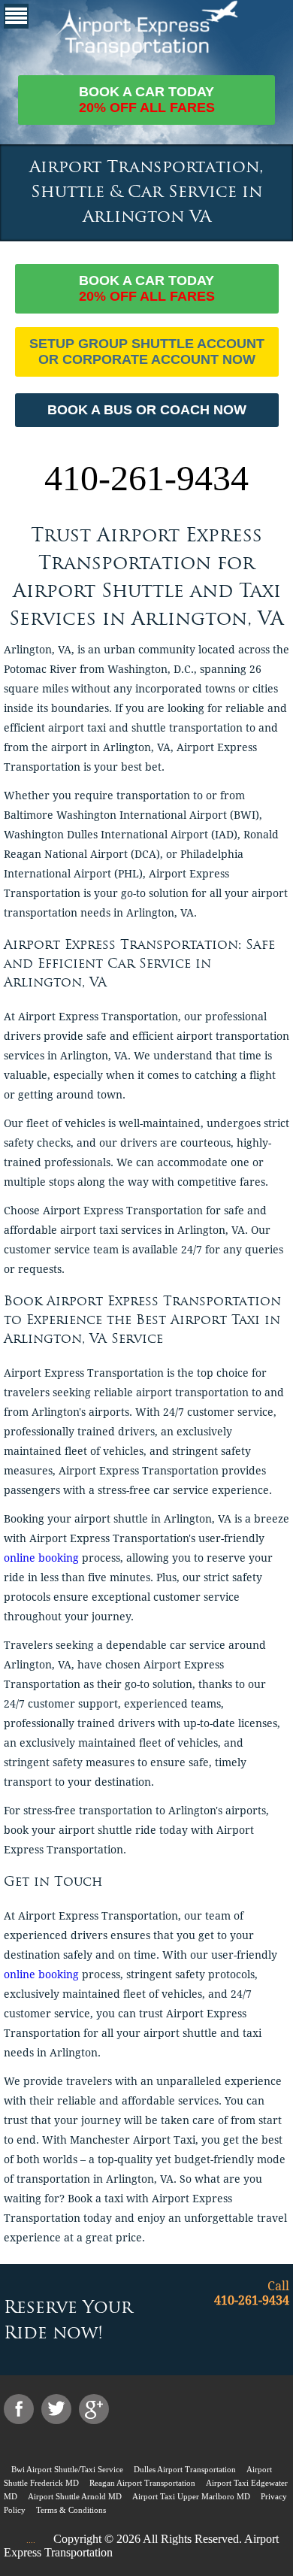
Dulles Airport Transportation (185, 2469)
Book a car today (147, 99)
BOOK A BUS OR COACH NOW (146, 409)
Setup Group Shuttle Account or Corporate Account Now (146, 351)
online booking (41, 1558)
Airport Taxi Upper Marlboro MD (191, 2496)
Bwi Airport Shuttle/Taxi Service (67, 2469)
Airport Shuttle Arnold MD (75, 2496)
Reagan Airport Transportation (142, 2482)
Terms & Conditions (71, 2509)
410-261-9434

○ ○ ○ ○ ○

▸ **REQUIREMENT**: Your reply should consist only of the lines running from the line with "Reagan Airport Transportation (142, 2482)" to the end of the listing, retyped exactly.

▸ **RESULT FOR THIS EXERCISE**:
Reagan Airport Transportation (142, 2482)
Terms & Conditions (71, 2509)
410-261-9434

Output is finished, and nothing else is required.